+++ Supplied data +++

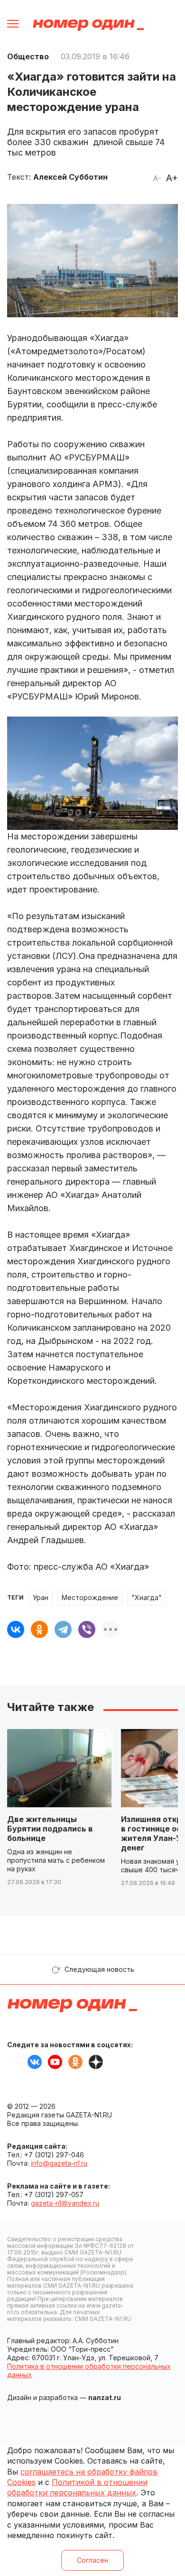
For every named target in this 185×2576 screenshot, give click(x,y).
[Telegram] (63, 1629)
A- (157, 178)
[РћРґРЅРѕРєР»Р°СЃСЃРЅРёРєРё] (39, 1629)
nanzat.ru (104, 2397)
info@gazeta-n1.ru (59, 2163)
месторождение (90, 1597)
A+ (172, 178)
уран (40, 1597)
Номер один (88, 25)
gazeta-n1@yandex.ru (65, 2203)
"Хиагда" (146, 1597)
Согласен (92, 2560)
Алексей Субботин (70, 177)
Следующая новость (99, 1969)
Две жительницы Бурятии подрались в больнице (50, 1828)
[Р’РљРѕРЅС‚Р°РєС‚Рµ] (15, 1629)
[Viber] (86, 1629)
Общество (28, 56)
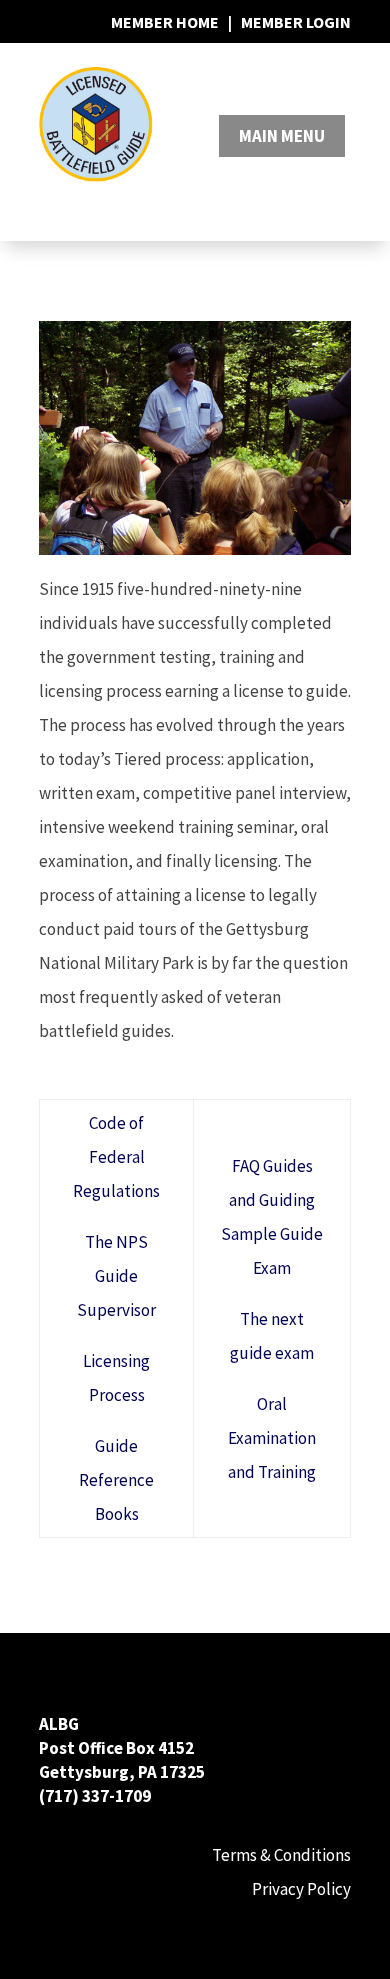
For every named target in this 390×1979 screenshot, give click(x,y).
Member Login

+++

The records must be copied with no word altered, and without their pictures.

For every named target in this 185×2576 screenshot, give click(x,y).
[Telegram] (63, 1629)
A- (157, 178)
[РћРґРЅРѕРєР»Р°СЃСЃРЅРёРєРё] (39, 1629)
nanzat.ru (104, 2397)
info@gazeta-n1.ru (59, 2163)
месторождение (90, 1597)
A+ (172, 178)
уран (40, 1597)
Номер один (88, 25)
gazeta-n1@yandex.ru (65, 2203)
"Хиагда" (146, 1597)
Согласен (92, 2560)
Алексей Субботин (70, 177)
Следующая новость (99, 1969)
Две жительницы Бурятии подрались в больнице (50, 1828)
[Р’РљРѕРЅС‚Р°РєС‚Рµ] (15, 1629)
[Viber] (86, 1629)
Общество (28, 56)
For every named target in this 390×1979 screenshot, give click(x,y).
Member Login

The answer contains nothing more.